うわ!男のベッドで転がりながら別の男の事考えるって…私すげー最低なんじゃね?
「真吾は浦学でしょ?あそこ野球強いもんねテニスも強いからあたしも行こうかなー」
地元の甲子園常連校に真吾は推薦されているのだ。
「それなんだが大阪桐蔭から誘われている」
「はいぃぃぃぃ?」
枕を抱えたまま慌てて飛び起きた。うそうそ聞いてないよそんなの。
「え?大阪なんて行く必要ないじゃん?浦学だって甲子園行けるじゃん?なんでそんな遠くに行っちゃうの?会いたい時会えないじゃん」
「大阪桐蔭監督の著書を読んで感銘を受けた。その指導を受けてみたい」
「おばさんたちは何て言ってるの?」
「俺が決めていい事になってる」
「ふーん」
いや越境入学なんだから子供に決めさせちゃダメだよぉ。いくら真吾が落ち着いてるっつってもまだ中学生じゃん。思わず菱川さんちの教育方針に口を出したくなったけど、口にしたのは別のことだった。

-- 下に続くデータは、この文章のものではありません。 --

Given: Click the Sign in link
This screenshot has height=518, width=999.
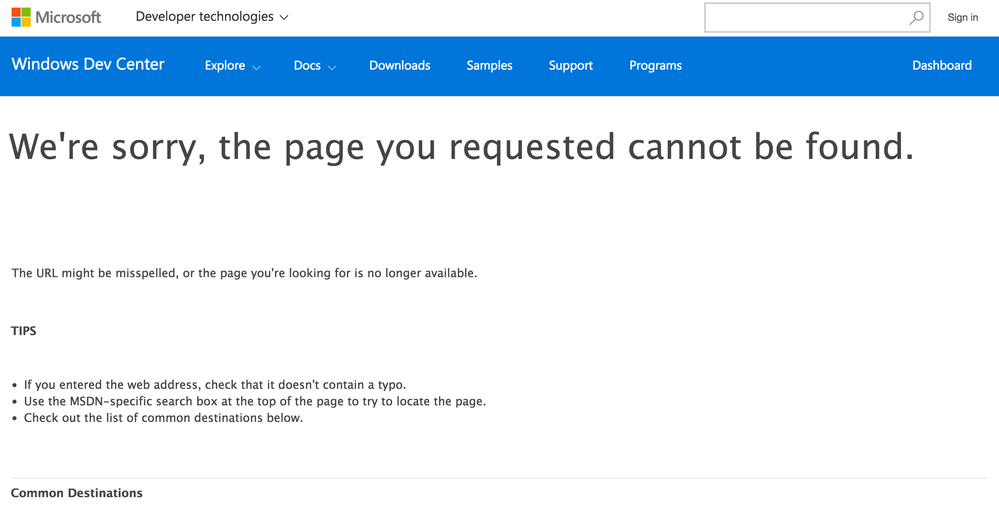Looking at the screenshot, I should point(963,18).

「ねえ?私が行かないでって言ったら行かないでくれる?」
う、調子に乗って変なこと聞いちゃったな。これで『お前なんか関係ない行く』とか言われたら私泣くぞ?
「…何をしてる?」
ゴソゴソとベッドに潜り込んでいると咎めるような口調で言う。
「だって、返事怖いんだもん。答え次第じゃ凹みまくるよ私」
「真奈出てきてくれ」
「ヤダこのまま私の匂いをベッドに染み込ませて忘れられないようにしてやるんだもん。ふふん。ヤリたい盛りの中学生がガマンできるかな?」
「今まで、どれだけ我慢してきたと思ってる?」
「え?」
絞りだすような真吾の声に押し出されるようにして、私は布団から這い出た。
「下で母さんに話した『恐れ多くて誰も近寄れない』って話だが、俺もその中の一人だ」
「真吾だってピッチャーで4番じゃん」
「たかが県選抜レベルだぞ?日本一のお前とは比べるのもおこがましい」
「いや、それは競技者人口が…」
「たまたま幼馴染だからお前と普通に話せているだけなんだ。お前に気後れせずに話せるのは阿久津ぐらいだ」
そりゃー逆に私が気後れしちゃうくらいだからね。
「俺は幼馴染という立場に甘えている今の自分が好きじゃない。自信を持ってお前の横に並び立てる男になりたいんだ」
男って面倒くさいね…変なプライド持ってて。
でもそこに拘らないと男として生きていけないんだよね。
「だから俺は大阪桐蔭に行く。俺は桐蔭で必ずレギュラーを取る」
「うん」
「プロになれたらその時お前を迎えに行く。阿久津にも他の誰にもお前は渡さない」
あう……顔が熱くなるよ。凄い直球だよ。
「もちろんこれはあくまで俺の都合だ。真奈は何の約束もする必要はない」
「そこまで言われて待たないわけにも行かないでしょーが!」
「そうだな。済まない」
神妙に頭を下げる真吾。やっぱり良い奴だよ。
ちゃんと言わなきゃだめだよね。
「あのさ……」
嫌われても言わなきゃだめだよね。
「私さ、サイテーの女なんだよ?この前勇太に告白されたの。でも私は付き合えないって言った。勇太が一人前になるまで待つからって言ったの。真吾にも今プロになるまで待つって言っちゃったよね?これって二股だよね?でも選べないよ。選べないのよ。だって、二人共大事だし二人共大好きなんだから!」
真吾の枕に顔を押し付け泣いた。最近の私はホント泣いてばかりだ。
「お前の阿久津への気持ちは知ってたよ。だからお前は何も気にするな。むしろ俺はあいつと同じぐらいに俺の事を大事に思っていてくれるのが嬉しい」
「なんであんたはそんなに物分かりがいいのよ…絶対貧乏くじ引かされるよ」
「くじの景品がお前なら大歓迎だ」
珍しく軽口を叩いて小さく笑う。
「ふふ。んじゃ私帰るね。真吾頑張ってね」
パタン
ふう…野球選手の奥さんって料理上手じゃないとダメだよなぁ。
これから少しずつでも休みの日はママに教えてもらおう。
中学3年の秋から冬に掛けて、私を取り巻く環境が大きく変わり始めていた。
真吾はそのまま一人で大阪に行き、勇太はフロリダには行かないことが決まったのだ。
「NBTA行かないと俺の才能が育たない?馬鹿言うな。俺は何処に居ようが世界に通じるプロになるよ」
おばさんの嘆きとは逆に、スッキリした表情の勇太が印象的だった。